J is for Jerk: All I need is this pigeon, Nevada nuke farm and inbred cat… that’s all I need….
Just back from another weekend in X—— Nevada at my friend’s ranch. Lots of hard work. Neither rain, snow, raging winds, sunburn, gourmet food and cheap-ass booze shall keep us from our appointed rounds. All within 48 hours.
Sagebrush clearing, last year’s Burn camp trash destruction, garbage sorting, bicycle repair and/or trash pile fixin,’ burn barrels, dog and horse crap clean-up plus the small town amusement of breakfast at The Eagles Lodge with the octogenarians on the third Sunday of every month.
All you can eat.
Not all you want to eat.
All you can eat.
And it ain’t much. The little old ladies are cool though.
Just got home. Have not checked the (surely) new 200+ emails yet. Opened the door and first thing I see is sheet music all over the floor. It had been on the piano top prior to leaving Friday.
If you are a musician you know what Cakewalk is. Great software! If you have crap notation skills on manuscript paper, dig buying $150.00 worth of extra equipment to use your ancient MIDI keyboards (love my D-10) to computer interface (answer to everything new according to the 1980’s… you Jerk), write string and brass parts, print out your tunes, create full orchestration, change said ENTIRE orchestration into another key without doing so manually you know what Cakewalk is.
Best part: Cakewalk is now owned by Roland –my old employer. Hence the D-10 I use along with my trusty old Yamaha DX-7, to compose with. Play the grand piano for recreation, love, singing and feeling/finding new tunes. The workhorse synths are to create orchestration and play gigs. Too many keyboards!
D’OH. Sorry J’OH.
Wait. Digressing. Again –sigh-
So I walk into the house with the luggage, see my newly printed sheet music everywhere except on the piano- the Cake Walk Connection- and begin yelling at Lizzie Borden. Obviously the hairball had been on the piano.
If you’re a regular reader you know that Lizzie is dumb as a box of a hair taped shut… but gorgeous and sweet. Damned Persian rescue kitty.
Suddenly, and I DO mean suddenly, as I’m swearing at Liz a F*CKING FLYING RAT comes at me.
Second time in three months.
Pigeon had gotten in though the fireplace. Same as last time I had JUST cleaned, swept, vacuumed, taken care of the fireplace area prior to anything such as this happening.
Winged rat pissed me off instead of scaring me this time.
Good thing is that I keep the rooms pretty much closed off –to keep the heating bills down- and the bastard had not flown outside the living room.

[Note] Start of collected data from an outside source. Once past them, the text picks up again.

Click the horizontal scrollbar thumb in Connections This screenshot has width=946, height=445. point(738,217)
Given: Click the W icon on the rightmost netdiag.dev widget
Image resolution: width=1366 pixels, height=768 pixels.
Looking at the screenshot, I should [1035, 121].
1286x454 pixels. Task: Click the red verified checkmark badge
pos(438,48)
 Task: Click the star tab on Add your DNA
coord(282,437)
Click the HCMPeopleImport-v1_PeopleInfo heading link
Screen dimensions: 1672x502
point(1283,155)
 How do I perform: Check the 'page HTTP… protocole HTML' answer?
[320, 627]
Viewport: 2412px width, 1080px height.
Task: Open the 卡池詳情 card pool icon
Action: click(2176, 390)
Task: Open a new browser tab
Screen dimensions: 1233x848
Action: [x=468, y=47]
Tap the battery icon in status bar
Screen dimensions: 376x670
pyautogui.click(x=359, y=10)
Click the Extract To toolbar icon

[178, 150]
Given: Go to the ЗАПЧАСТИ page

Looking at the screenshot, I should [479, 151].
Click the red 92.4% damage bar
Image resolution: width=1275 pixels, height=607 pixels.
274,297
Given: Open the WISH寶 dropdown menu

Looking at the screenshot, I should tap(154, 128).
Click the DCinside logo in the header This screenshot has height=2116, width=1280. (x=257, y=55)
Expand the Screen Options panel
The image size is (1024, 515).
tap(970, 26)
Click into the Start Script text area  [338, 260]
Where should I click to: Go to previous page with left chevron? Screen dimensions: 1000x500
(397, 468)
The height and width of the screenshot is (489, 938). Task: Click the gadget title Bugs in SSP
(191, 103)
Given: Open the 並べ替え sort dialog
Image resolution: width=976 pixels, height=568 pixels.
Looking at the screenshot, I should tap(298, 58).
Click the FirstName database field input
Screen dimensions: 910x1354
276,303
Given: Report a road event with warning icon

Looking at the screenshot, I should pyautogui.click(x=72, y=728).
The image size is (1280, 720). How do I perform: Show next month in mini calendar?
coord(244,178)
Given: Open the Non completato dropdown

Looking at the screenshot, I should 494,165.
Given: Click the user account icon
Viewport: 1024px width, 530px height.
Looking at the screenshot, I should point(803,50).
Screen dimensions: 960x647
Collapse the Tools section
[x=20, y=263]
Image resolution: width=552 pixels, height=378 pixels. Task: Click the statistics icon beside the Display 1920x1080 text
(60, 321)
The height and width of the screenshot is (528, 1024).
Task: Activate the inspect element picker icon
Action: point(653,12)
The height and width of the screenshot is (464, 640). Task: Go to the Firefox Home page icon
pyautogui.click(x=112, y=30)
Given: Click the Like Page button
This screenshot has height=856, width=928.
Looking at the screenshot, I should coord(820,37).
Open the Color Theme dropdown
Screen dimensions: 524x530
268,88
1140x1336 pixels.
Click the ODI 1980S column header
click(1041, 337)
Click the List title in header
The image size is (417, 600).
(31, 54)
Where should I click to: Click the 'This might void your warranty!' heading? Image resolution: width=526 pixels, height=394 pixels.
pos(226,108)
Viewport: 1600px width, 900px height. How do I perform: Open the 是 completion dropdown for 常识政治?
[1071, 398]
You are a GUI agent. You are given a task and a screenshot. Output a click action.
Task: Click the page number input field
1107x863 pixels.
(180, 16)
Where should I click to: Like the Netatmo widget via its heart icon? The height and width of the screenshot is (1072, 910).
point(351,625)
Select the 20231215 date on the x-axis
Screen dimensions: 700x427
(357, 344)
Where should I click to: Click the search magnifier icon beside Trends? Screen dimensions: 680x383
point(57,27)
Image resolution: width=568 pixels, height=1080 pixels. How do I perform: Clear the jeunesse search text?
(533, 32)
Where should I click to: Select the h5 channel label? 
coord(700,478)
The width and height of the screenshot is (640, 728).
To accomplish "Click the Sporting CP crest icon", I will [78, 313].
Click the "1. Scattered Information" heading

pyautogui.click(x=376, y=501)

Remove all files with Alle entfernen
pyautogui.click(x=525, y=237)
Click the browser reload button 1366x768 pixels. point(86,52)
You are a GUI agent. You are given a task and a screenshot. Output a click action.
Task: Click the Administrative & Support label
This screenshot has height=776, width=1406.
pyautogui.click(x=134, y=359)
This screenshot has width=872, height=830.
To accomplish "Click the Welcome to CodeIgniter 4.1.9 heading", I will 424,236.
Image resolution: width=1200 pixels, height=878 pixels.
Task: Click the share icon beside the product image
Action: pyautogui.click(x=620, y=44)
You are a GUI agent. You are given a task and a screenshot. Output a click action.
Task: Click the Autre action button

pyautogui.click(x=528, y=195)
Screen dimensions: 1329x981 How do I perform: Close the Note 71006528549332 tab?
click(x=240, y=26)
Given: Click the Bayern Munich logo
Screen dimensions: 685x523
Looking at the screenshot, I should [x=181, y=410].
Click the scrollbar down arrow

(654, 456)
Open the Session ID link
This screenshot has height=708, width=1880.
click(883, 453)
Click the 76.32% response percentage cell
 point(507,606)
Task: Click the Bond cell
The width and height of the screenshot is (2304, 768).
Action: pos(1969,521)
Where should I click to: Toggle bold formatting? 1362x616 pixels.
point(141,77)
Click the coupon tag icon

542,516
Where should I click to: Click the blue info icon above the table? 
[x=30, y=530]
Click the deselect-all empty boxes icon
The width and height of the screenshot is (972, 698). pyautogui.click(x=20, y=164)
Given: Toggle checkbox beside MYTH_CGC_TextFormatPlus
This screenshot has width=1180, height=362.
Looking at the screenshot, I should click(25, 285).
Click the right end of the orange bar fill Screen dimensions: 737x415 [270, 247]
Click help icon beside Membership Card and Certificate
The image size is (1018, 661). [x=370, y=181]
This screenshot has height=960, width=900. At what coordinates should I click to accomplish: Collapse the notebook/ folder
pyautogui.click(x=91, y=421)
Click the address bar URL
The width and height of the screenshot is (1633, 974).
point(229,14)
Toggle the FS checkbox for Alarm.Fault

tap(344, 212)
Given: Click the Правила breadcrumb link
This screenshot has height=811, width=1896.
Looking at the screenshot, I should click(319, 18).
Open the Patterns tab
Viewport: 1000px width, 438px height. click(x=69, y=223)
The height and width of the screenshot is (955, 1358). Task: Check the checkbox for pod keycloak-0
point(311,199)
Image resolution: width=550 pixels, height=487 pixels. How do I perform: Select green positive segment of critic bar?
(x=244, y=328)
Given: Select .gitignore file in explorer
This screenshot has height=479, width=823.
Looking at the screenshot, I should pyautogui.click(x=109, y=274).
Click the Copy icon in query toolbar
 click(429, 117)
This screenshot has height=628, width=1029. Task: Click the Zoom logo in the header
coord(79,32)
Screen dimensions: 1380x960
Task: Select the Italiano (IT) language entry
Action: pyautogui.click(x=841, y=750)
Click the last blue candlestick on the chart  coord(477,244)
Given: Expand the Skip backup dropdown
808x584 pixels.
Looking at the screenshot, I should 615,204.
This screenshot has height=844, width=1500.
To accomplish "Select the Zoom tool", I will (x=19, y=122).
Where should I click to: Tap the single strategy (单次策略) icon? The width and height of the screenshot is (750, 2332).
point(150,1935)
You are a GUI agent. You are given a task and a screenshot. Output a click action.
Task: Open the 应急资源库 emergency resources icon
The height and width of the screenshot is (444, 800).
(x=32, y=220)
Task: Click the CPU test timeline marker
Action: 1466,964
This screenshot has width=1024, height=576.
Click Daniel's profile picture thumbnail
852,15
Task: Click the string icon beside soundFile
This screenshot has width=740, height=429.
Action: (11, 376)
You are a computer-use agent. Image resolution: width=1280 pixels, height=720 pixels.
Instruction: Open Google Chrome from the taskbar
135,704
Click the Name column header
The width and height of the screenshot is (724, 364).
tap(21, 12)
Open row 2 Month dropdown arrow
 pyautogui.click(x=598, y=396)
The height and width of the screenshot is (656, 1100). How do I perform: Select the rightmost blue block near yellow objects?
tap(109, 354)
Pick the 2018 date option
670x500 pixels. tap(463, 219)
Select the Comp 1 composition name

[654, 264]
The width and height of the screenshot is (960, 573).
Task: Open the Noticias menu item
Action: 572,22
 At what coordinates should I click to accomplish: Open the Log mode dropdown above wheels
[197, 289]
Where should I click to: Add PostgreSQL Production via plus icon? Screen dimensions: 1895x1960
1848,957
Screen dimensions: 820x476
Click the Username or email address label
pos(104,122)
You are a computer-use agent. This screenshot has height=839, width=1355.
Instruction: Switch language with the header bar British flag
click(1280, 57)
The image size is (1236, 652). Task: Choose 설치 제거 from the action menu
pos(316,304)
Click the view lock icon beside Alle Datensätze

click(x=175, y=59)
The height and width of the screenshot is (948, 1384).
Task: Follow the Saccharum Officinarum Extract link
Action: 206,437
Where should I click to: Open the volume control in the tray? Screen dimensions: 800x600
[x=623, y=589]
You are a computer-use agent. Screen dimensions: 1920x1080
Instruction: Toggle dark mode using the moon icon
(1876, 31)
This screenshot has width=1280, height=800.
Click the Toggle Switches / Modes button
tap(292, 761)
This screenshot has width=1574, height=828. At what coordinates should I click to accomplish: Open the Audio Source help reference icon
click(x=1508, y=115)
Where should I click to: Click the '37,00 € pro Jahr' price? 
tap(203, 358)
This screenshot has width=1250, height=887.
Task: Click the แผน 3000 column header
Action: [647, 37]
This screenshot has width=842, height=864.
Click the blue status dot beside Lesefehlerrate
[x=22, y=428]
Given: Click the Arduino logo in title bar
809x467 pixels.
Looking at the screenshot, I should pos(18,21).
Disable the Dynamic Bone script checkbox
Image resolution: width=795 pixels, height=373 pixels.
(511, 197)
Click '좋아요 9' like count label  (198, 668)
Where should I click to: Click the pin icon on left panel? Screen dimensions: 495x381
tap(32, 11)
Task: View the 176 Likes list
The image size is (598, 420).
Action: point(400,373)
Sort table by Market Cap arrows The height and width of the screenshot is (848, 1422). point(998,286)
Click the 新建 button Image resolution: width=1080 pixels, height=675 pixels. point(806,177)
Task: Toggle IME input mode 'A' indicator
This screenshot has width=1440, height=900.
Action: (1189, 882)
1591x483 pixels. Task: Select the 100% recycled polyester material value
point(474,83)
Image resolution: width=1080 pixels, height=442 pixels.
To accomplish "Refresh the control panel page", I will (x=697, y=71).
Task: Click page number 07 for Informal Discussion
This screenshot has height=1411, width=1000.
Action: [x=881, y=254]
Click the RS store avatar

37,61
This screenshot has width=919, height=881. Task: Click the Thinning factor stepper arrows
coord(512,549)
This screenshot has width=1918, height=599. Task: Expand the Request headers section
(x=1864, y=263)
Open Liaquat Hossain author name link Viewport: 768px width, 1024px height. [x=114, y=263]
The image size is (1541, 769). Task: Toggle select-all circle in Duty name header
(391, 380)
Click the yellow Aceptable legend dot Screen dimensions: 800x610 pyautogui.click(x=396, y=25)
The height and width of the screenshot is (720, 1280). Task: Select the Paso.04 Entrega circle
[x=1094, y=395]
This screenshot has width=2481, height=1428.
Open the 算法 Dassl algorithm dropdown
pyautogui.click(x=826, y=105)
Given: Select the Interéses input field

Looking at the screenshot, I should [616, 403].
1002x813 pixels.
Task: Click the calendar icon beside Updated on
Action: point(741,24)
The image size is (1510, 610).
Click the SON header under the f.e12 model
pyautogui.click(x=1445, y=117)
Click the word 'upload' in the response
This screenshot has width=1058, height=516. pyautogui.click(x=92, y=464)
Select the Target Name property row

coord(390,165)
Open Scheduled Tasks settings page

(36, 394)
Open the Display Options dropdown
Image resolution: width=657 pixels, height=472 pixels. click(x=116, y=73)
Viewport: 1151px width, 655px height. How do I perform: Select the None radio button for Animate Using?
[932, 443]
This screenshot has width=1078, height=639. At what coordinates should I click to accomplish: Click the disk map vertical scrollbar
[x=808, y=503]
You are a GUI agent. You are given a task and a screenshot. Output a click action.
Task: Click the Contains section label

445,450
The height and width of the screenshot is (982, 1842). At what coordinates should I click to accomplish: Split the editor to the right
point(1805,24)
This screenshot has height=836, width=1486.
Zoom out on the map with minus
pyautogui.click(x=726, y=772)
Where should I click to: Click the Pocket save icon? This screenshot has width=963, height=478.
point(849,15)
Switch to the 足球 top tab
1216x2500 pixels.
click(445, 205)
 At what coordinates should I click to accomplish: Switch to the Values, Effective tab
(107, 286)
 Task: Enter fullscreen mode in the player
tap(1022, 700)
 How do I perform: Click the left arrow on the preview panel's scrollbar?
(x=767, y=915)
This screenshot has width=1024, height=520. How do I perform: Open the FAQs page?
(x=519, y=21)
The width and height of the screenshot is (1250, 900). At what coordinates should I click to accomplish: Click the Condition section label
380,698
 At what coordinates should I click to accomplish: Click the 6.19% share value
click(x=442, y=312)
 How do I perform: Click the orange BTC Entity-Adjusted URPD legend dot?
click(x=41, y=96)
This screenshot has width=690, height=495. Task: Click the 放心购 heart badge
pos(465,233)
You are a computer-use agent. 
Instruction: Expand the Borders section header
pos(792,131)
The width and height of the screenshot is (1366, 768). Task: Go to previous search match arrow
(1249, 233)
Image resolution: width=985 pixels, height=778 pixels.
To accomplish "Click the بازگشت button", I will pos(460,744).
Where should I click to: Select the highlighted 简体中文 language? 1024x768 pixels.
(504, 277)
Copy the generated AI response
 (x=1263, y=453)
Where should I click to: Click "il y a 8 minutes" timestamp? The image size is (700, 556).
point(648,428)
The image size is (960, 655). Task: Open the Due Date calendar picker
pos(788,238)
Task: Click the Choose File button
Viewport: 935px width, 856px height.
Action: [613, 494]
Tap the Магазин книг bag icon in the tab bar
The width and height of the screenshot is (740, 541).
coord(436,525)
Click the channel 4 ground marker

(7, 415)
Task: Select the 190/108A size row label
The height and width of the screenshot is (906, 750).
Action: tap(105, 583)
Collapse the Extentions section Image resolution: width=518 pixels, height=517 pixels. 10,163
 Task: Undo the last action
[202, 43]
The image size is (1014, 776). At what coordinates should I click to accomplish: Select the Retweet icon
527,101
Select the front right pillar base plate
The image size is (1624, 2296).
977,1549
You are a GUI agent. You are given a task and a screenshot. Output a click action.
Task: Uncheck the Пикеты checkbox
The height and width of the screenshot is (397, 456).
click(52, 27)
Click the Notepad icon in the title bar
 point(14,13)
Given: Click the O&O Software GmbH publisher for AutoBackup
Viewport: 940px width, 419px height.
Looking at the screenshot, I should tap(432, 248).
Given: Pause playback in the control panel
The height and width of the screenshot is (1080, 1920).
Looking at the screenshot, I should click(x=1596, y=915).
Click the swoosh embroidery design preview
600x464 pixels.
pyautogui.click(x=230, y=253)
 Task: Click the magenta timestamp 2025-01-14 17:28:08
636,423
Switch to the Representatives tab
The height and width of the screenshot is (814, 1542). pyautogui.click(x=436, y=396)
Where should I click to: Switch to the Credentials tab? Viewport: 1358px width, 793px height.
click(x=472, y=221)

Being a musician my first thought –and scream- was ‘DID YOU B*STARD S**T ON MY PIANO?!
Lizzie Borden –feline detective and killer of nothing- was in the corner. Ignoring the damned pigeon.
Pro-Tip: Need a mouser or varmint killer? Stay AWAY from pure breeds.
In reality had a great weekend working and the f**king rat with wings in the living room was not so bad after thorns, blisters on my hands, sagebrush, black widows (no not me. this time), scorpions and vermin. Raised my (w)bitches broom to shoo it out right away.
I just have to re-orchestrate Mad World and print it out. Deleted like a Jerk prior to leaving for the weekend.